##### Input data #####
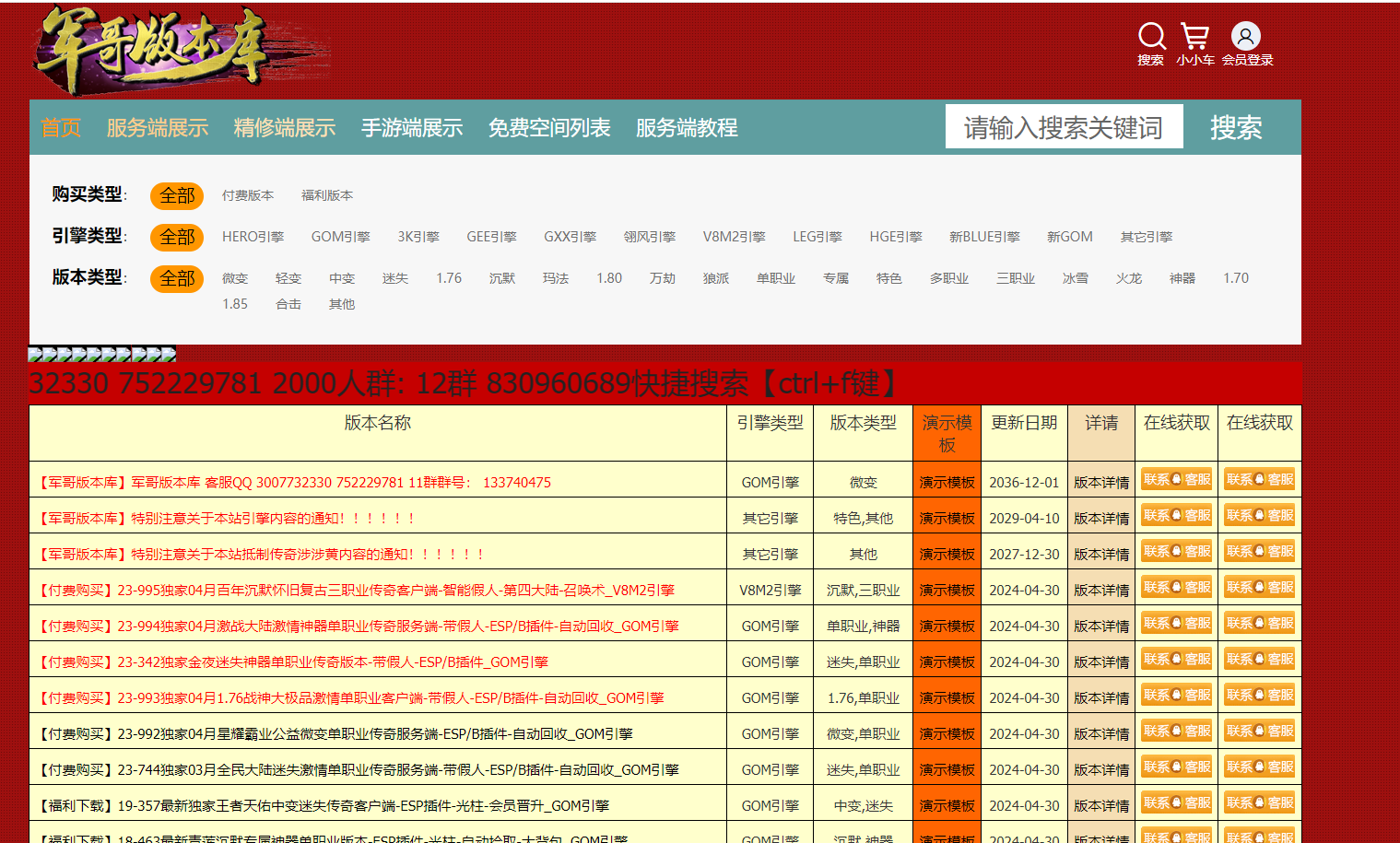Click the first broken image thumbnail
The height and width of the screenshot is (843, 1400).
click(x=35, y=354)
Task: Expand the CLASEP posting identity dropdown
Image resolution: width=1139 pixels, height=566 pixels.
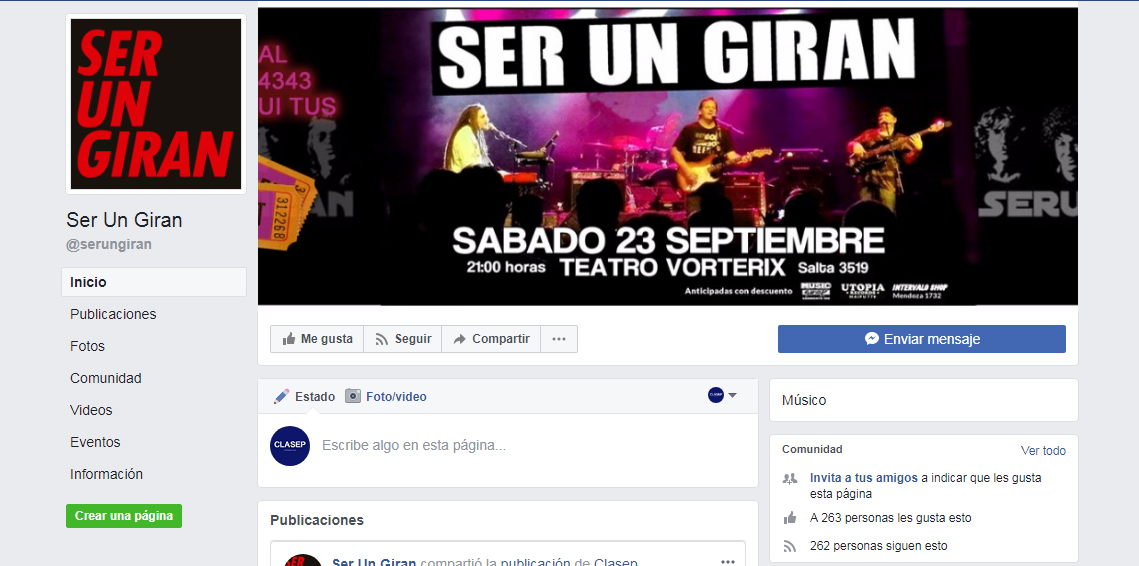Action: tap(723, 395)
#####
## Goal of the exercise
From the line holding "Task: Expand the" to the final line of the data above, give each line again exactly, both ends included, and drop the pictures.

## Task output
Task: Expand the CLASEP posting identity dropdown
Image resolution: width=1139 pixels, height=566 pixels.
Action: tap(723, 395)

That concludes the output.